I have been blessed with colorful characters in my family, as well as a long family history in Blue Island. This story is about a young girl,my grandmother Esther, in the days before World War I. With a new, highly fashionable habit of photography, and a Blue Islander ingenuity to fund it, my Grandmother Esther caught the Photography bug from a well-traveled uncle. Esther lived with her parents, in the family homestead, out on Wireton Road. During school breaks she would work the local farms, pulling horseradish, and other seasonal vegetables to pay for her camera supplies.

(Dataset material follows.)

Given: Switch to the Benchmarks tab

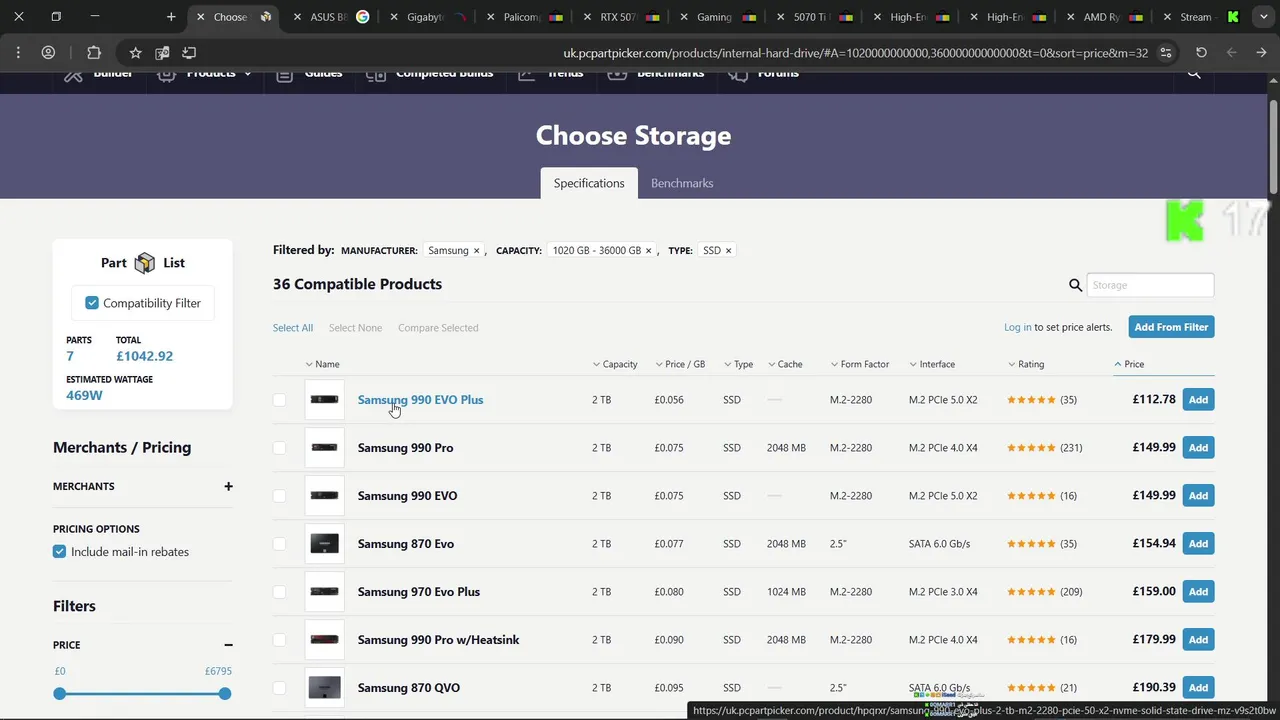Looking at the screenshot, I should [x=682, y=183].
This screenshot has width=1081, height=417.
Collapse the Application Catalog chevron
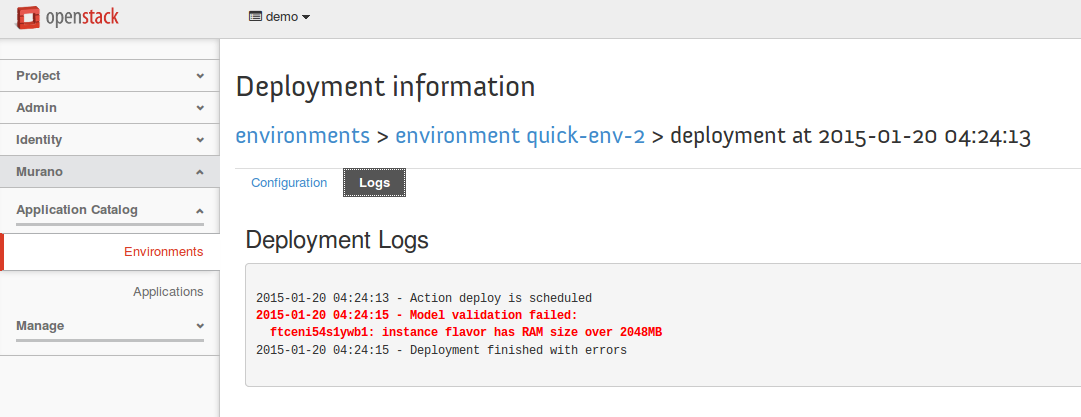[200, 211]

The earth being rich, and bumper crops often plentiful, farmers recruited the local stock to help harvest. These type of crops would either end up at the local Market days on” Olde Western Ave”, or local canning plants. Esther's Eastman Kodak #24 Brownie, and later, her deluxe Kodak Duaflex, served her well. Esther's photograph collection gave me a truly wondrous retrospective of the early days of Blue Island. Both the photographs, the cameras and my love of vegetables are an important part of her legacy! From my Bungalow to yours, The Bungalow Chef! Mike Mech
amy malysa

What You'll Need
  • 1.5 pounds winter greens(kale, escarole, mustard)
  • 12 fingerling potatoes
  • 2 tablespoons olive oil
  • 1/2 cup red onion
  • 1/2 cup celery
  • 1 piece garlic
  • 1/4 cup cider vinegar
  • 1/4 cup water
  • 1/2 teaspoon celery seed
  • 1/2 cup prepared mustard
  • 1/2 cup sugar
  • 1/4 teaspoon salt
  • 6 eggs
  • 1 dash black pepper
  • 1 dash kosher salt
  • 1 sprig parsley chopped
  • 1 piece bacon
  1. Boil fingerlings potatoes until fork tender, keep warm until needed.
  2. cook diced bacon in a heavy skillet until lightly browned, remove and drain on paper towels.
  3. remove 1/2 the fat from the frying pan, and the olive oil and saute garlic, celery and onions until transparent.
  4. add all other ingredients, and bring to a boil, cook for 5 minutes
  5. portion greens on small salad plates. Ladle hot dressing over each portion lightly, just enough to cause the greens to start to wilt.
  6. shingle the fingerlings as garnish in the center of the greens, and drizzle lightly with more dressing.
  7. top with fried egg, ground pepper, kosher, salt, and chopped parsley to taste.